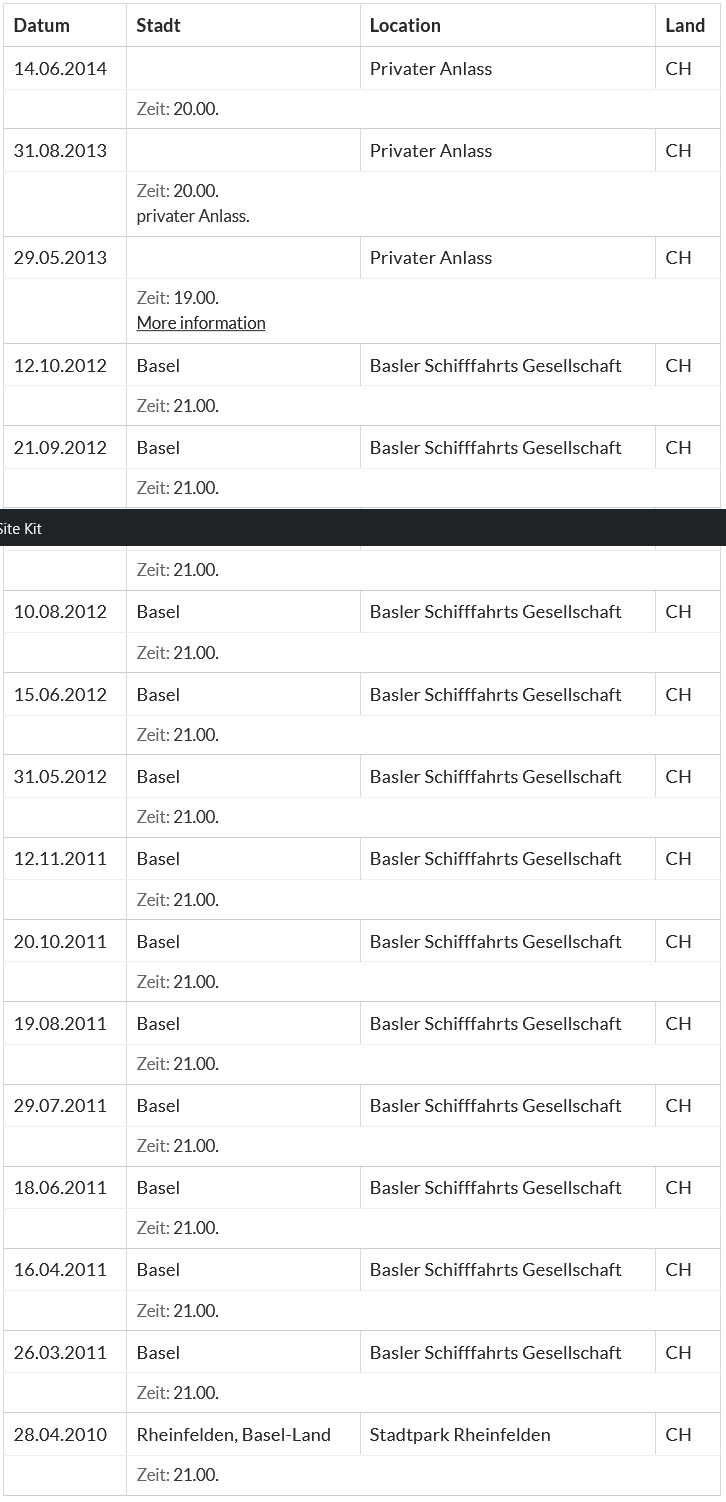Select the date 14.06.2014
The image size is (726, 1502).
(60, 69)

* * *

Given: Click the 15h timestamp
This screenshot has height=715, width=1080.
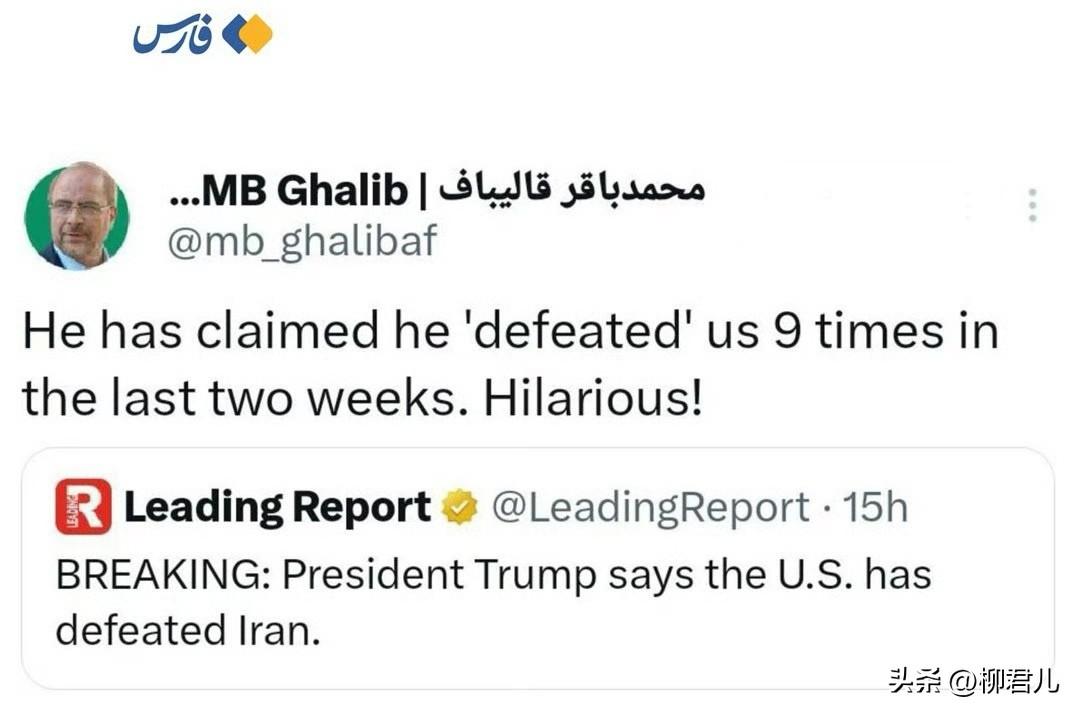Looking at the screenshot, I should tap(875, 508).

* Short exercise
Starting at the line that contains "Given: Click the 15h timestamp" and ending after the line that contains "Looking at the", rewrite those records with "timestamp" changed to "time label" and everything else left as it is. Omit the pictures from your answer.

* Complete response
Given: Click the 15h time label
This screenshot has height=715, width=1080.
Looking at the screenshot, I should tap(875, 508).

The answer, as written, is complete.